◆ Request
Copy out the article below on the Passion relics tour in Hawaii, word for word and in full.

◆ Document passage
By Lisa Benoit
Hawaii Catholic Herald
The two lines of people went down the center aisle and outside the Co-Cathedral of St. Theresa in Honolulu, wrapping around the church. The crowd was there on the evening of Feb. 16 for the opportunity to spend a few minutes kneeling in prayer in front of ornate reliquaries and Plexiglass boxes.
The display, titled “The Relics from the Passion of the Lord,” was a traveling collection of relics, replicas and renditions of items related to Jesus’ passion and death.
The collection was brought to Hawaii by the Apostolate for Holy Relics of Los Angeles for a weeklong tour, Feb. 9-16, to 10 churches on Oahu, Kauai, the Big Island and Maui.
In addition to the lines, the church itself was packed with about 600 people.
The big turnout was not unusual, said Andrew Walther, vice president of the Apostolate for Holy Relics who was there traveling with the tour. He estimated close to 10,000 people visited the relics during their week in Hawaii. The co-cathedral was the tour’s last island stop.
“The response has been great,” he said. “All the island churches were full.”
Walther said that in some of the places, the wait in line was as long as two hours.
On display was a piece of wood taken from the true cross said to have been discovered by St. Helena, Emperor Constantine’s mother, who brought it to Rome in the first century.

◆ Source data
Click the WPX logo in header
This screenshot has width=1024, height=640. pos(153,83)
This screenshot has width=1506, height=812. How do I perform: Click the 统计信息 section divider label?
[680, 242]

◆ Exercise output
By Lisa Benoit
Hawaii Catholic Herald
The two lines of people went down the center aisle and outside the Co-Cathedral of St. Theresa in Honolulu, wrapping around the church. The crowd was there on the evening of Feb. 16 for the opportunity to spend a few minutes kneeling in prayer in front of ornate reliquaries and Plexiglass boxes.
The display, titled “The Relics from the Passion of the Lord,” was a traveling collection of relics, replicas and renditions of items related to Jesus’ passion and death.
The collection was brought to Hawaii by the Apostolate for Holy Relics of Los Angeles for a weeklong tour, Feb. 9-16, to 10 churches on Oahu, Kauai, the Big Island and Maui.
In addition to the lines, the church itself was packed with about 600 people.
The big turnout was not unusual, said Andrew Walther, vice president of the Apostolate for Holy Relics who was there traveling with the tour. He estimated close to 10,000 people visited the relics during their week in Hawaii. The co-cathedral was the tour’s last island stop.
“The response has been great,” he said. “All the island churches were full.”
Walther said that in some of the places, the wait in line was as long as two hours.
On display was a piece of wood taken from the true cross said to have been discovered by St. Helena, Emperor Constantine’s mother, who brought it to Rome in the first century.